Pictured above is the beautiful home of Thomas Jefferson, Monticello. It is here that another forbidden love would grow, but not until after the death of Martha Jefferson. It would be here that Thomas and Martha would begin their family, having four children, make a boat load of money of the plantation they owned and watch Jefferson's political career continue to be successful. It wouldn't be until 1773 that things would change. That change came after the death of Martha's father John. After his death, the Jefferson's would inherit all of Wayles slaves, including Elizabeth, Sally Hemings and Martha's five other half siblings. Now, this isn't one of those trashy stories where Jefferson would have midnight rendezvous with Sally in the corners of Monticello. Jefferson had class. The relationship between Jefferson and Hemings wouldn't begin until 1782, after his wife Martha passed away. Now it wasn't like Jefferson hopped right in the sack with Sally either. It was recorded that, after the death of Martha, Jefferson "withdrew to his room for three weeks," and it was well known in Virginia and D.C. that the Jefferson's were in a picture perfect, happy and devoted marriage. Jefferson properly mourned the death of his wife and did not move on until he had grieved. Anyhow, after her passing, Jefferson moved on and followed in a tradition very common in early America.

There is a little known practice that was used from per-colonial time up until the mid 20th century known as the sororate relationship. A sororate relationship is as follows; it is marriage between a man to his sister-in-law, after his wife has passed or has been proven infertile. Now lets recap, Jefferson married Martha Wayles, Martha was the daughter of John Wayles, John Wayles had an affair with Elizabeth Hemings in which Sally Hemings was born making Sally and Martha half sisters and the only sisters of the Wayles family. Now there is no record of Jefferson or Hemings knowing that Hemings was related to Martha as Sally was kept as a slave by her father. So this is kind of an indirect sororate relationship.
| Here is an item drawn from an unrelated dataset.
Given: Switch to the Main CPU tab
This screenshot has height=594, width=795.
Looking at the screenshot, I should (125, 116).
However, it seems evident that there was a relationship between the two which would produce six children together. Now how could this relationship come to light? Why would it be important? Also, who would put Jefferson's business on blast? Well it all started in the early stages of Jefferson's Presidency and was caused by the temper tantrum of a journalist.
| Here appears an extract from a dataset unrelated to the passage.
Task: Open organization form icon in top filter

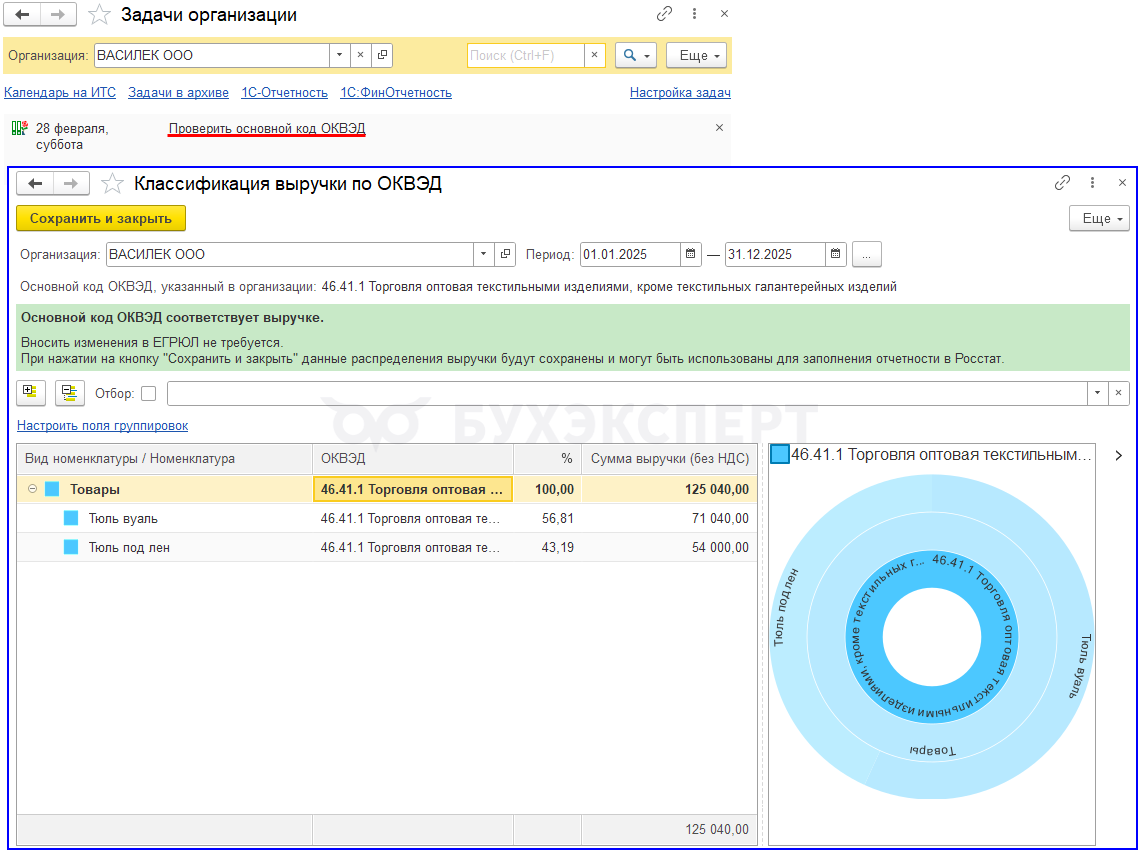Action: click(x=382, y=56)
A journalist by the name of Jame T. Callender is the driving force behind this whole story. Callender was turned down by Jefferson when he applied for Postmaster position. So in a fit of rage, Callender sought out some dirt on Jefferson and found it in the form a of Sally Hemings and six biracial children found at Monticello. Once the story was released, it was backed up by Elijah Fletcher, a school master and friend of Jefferson, who documented proof of the relationship after a visit to Monticello in 1811. Jefferson himself never denied any of the accusations however, his family was very vocal about it not being true and they have done so up until this day. It is proven though in Jefferson's own writings that Sally did have six children of which four survived. He himself recorded their births, names and had left the children's father's name blank. Another piece of the puzzle is that two of Jefferson and Sally's children "ran away" from Monticello. Now anyone that knows anything about slavery in America would know a party would be sent out to retrieve the runaway slaves, but Jefferson did not send such a party. Jefferson even emancipated many of Sally's relatives prior to his death, just another piece of evidence that there was a relationship. However, Sally was not "freed" until after the Jefferson's death in 1826. As for Sally life after Monticello, she lived out her days in Charlottesville with her two sons. She would die in 1835, but the last piece of evidence the relationship between Jefferson and Hemings comes from an 1830 county census which list her sons as being "white."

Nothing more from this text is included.